In an action to recover for damages to respondent's property, claimed to have resulted from the unauthorized dumping of waste material thereon by appellant, judgment reversed on the law and the facts and a new trial granted, with costs to appellant to abide the event. The rule of damages applicable to this case is the cost of removal of the materials so deposited or the depreciation in value of the property by reason of the wrongful depositing of the same, whichever amount shall be the lesser. ( Hartshorn v. Chaddock, 135 N.Y. 116, 122; Slavin v. State of New York, 152 N.Y. 45, 48; Cooper v.

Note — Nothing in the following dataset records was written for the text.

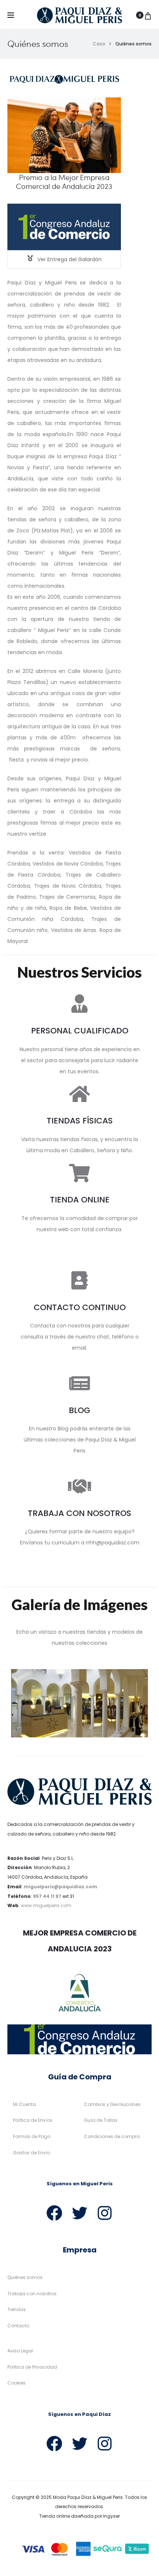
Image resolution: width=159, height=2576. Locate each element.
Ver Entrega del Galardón (69, 259)
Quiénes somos (25, 2277)
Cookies (16, 2383)
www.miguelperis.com (46, 1905)
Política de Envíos (33, 2120)
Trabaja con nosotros (32, 2293)
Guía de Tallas (101, 2120)
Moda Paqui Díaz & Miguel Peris (88, 2497)
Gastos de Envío (31, 2152)
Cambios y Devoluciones (112, 2104)
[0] (148, 15)
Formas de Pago (31, 2136)
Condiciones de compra (112, 2136)
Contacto (18, 2326)
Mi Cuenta (24, 2104)
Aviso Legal (20, 2351)
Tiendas (16, 2309)
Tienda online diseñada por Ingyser (79, 2516)
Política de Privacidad (32, 2367)
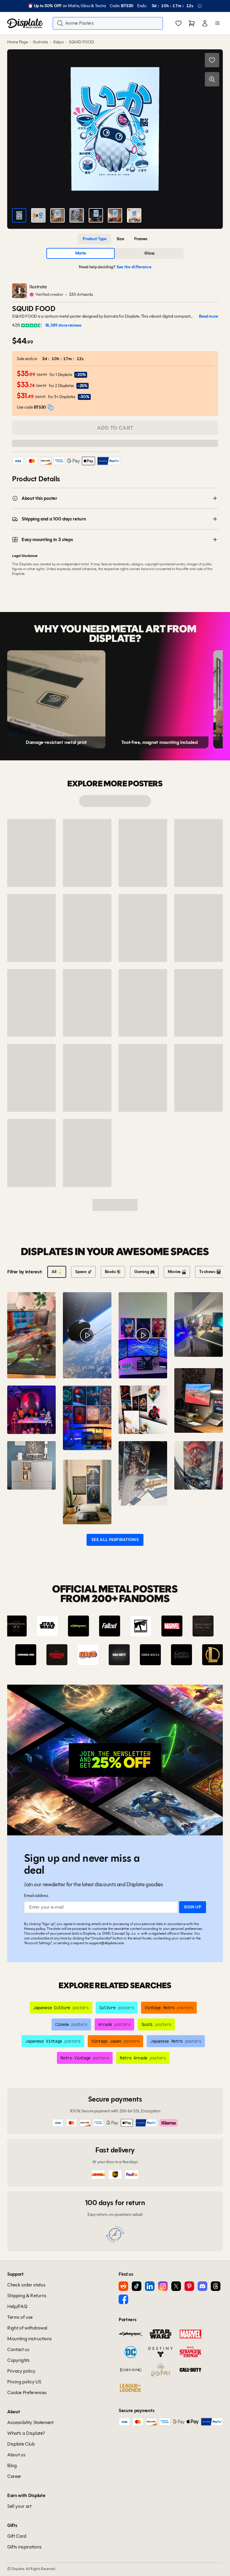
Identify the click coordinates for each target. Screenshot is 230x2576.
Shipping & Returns (26, 2295)
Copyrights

New York L. W. Ry. Co., 122 App. Div. 128, 131; Hamilton Bldg. Co. v. Rapid Tr. Subway Constr. Co., 190 App. Div. 363, 365; Fagan v. Pathe Industries, 274 App. Div. 703.) Appellant should be permitted upon the trial to introduce proof of the value of the property before and after the alleged invasion thereof. Respondent's claim is founded upon a consummated invasion of its property, not upon intermittent and recurring injuries. Its damages, therefore, are not limited by subdivision b of section 394a-1.0 of the Administrative Code of the City of New York to the period of six months prior to the filing of notice of claim under that law. (Cf. Meruk v. City of New York, 223 N.Y. 271, 276, and Thomann v. City of Rochester, 256 N.Y. 165, 170.) Carswell, Sneed, Wenzel and MacCrate, JJ., concur; Nolan, P.J., concurs in the result, being of the opinion that the action involves a continuing trespass upon respondent's land, and that the injury complained of is capable of physical repair. Consequently, in an action at law, a recovery upon the basis of permanent damage is not permissible, and respondent may recover only such temporary damages as have been sustained up to the time of the commencement of the action. Respondent should be permitted, if so advised, to proceed in equity. ( Dietzel v. City of New York, 218 N.Y. 270, 272; Stowers v. Gilbert, 156 N.Y. 600, 604.) [ 196 Misc. 218.]